If the second draw is a white marble, the posterior ratio is then

\[\frac{P(H_B | D)}{P(H_W | D)} = \frac{0.25}{0.75} \times \frac{3}{1} = \frac{0.75}{0.75} = \frac{1}{1}\]

and so on. We can implement this experiment now in R:

    urnB <- c('W','B','B','B')
    urnW <- c('W','W','W','B')

    priorB <- 0.5 # prior probability of hypothesis B
    priorW <- 0.5 # prior probability of hypothesis W
    
    # randomly select the urn (i.e., the true hypothesis)
    hypothesis <- sample(c('H_B', 'H_W'), 1)
    if (hypothesis == 'H_B') { 
      urn <- c('W','B','B','B') 
    } else if (hypothesis == 'H_W')  {
      urn <- c('W','W','W','B') 
    }
    print(urn)
[1] "W" "W" "W" "B"
    stoppingrule <- 0.999999

    # set up experiment
    i <- 0
    draws <- c(i)
    results <- c("(Prior)")
    ratio <- c("1:1")
    posteriorB <- c(priorB)
    posteriorW <- c(priorW)
    
    while (priorB < stoppingrule && priorW < stoppingrule) {
      draw <- sample(urn, 1) # Randomly choose the true hypothesis
      if (draw == 'B') {
        likelihoodB <- 0.75
        likelihoodW <- 0.25
      } else {
        likelihoodB <- 0.25
        likelihoodW <- 0.75
      }
      
      # Bayes' theorem for odds ratios
      posteriorRatio <- (likelihoodB / likelihoodW) * (priorB / priorW)
      posteriorInteger <- paste(as.integer(posteriorRatio), ": 1")
      priorB <- posteriorRatio / (posteriorRatio + 1) #see footnote
      priorW <- 1 - priorB
      
      i = i + 1 # increase the counter for the next draw
      
      draws <- c(draws, i)
      results <- c(results, draw)
      ratio <- c(ratio, posteriorInteger)
      posteriorB <- c(posteriorB, priorB)
      posteriorW <- c(posteriorW, priorW)
    }

# put the data into a dataframe and plot the outcome
df = data.frame(draws, H_B = posteriorB, H_W = posteriorW)  

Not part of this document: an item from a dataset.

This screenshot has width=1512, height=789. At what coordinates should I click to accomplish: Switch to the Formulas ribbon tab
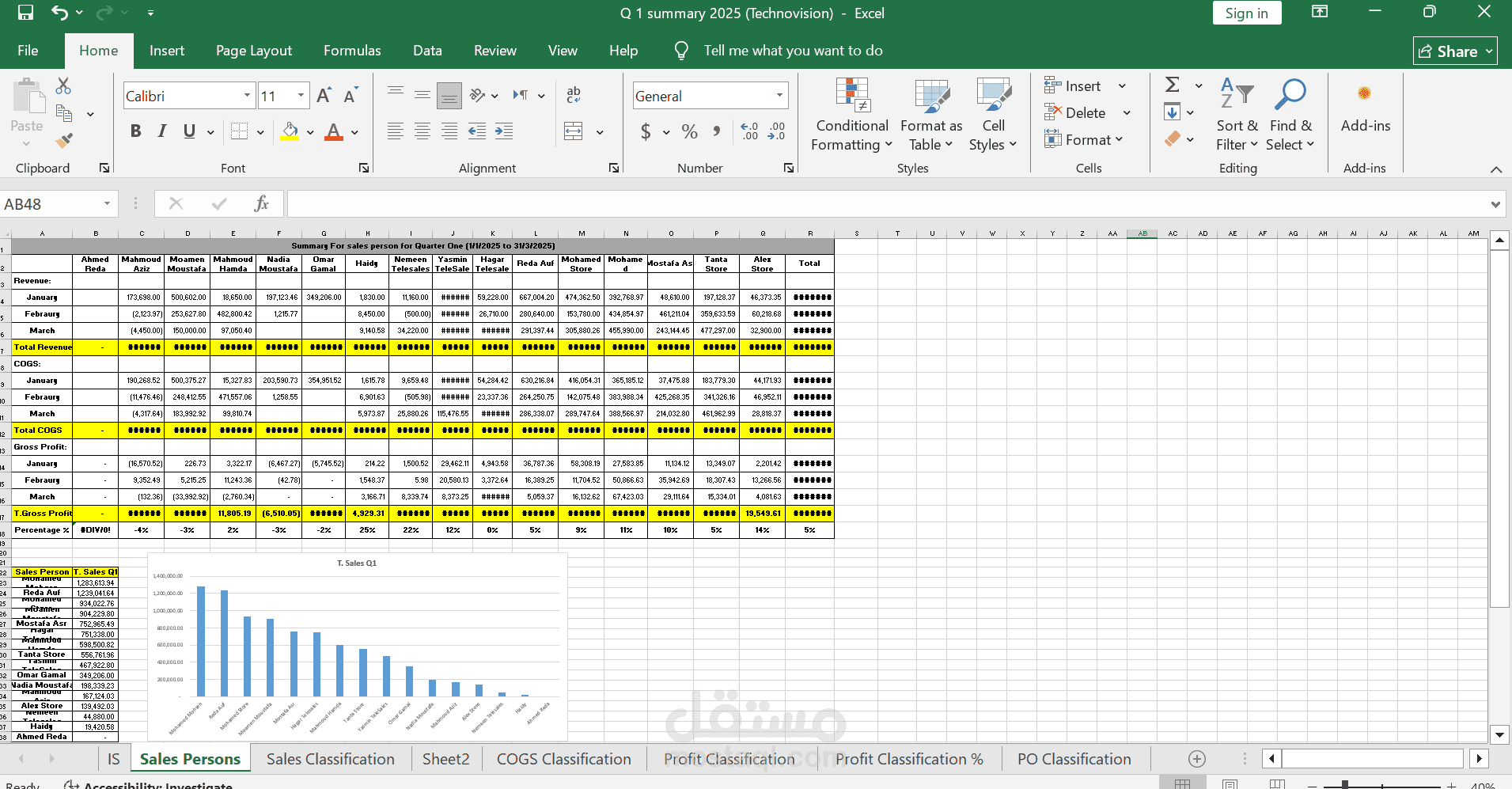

# Melting the dataframe to make it suitable for ggplot
df_long <- reshape2::melt(df, id.vars = 'draws', measure.vars = c('H_W', 'H_B'))

# Plotting
ggplot(df_long, aes(x = draws, y = value, color = variable)) +
  geom_line() +
  geom_point() +
  labs(title = paste("True hypothesis:", hypothesis, "; Stopping rule: Posterior probability >", stoppingrule), x = "Number of draws until stoping rule", y = "Posterior probability", color = "Hypothesis") +
  ylim(0, 1) +
  scale_color_manual(values = c("H_B" = "blue", "H_W" = "black")) 

Excercises

  1. Run a single simulation run using this code and inspect the output
  2. Repeat the simulation run. How does the output change?
  3. Change the prior to check out how much the experiment depends on the prior used in the early stage of the experiment
  4. The ratio of the posterior probabilities give the relative believe in each of the hypotheses. Check how the ratio is effected when the true hypothesis differs from the one which are tested.

Study questions

  1. Why can we use the posterior probability of the last experiment as the prior of the next experiment?
  2. How would the calculations be changed if we have three different marble colors instead of two different marbles?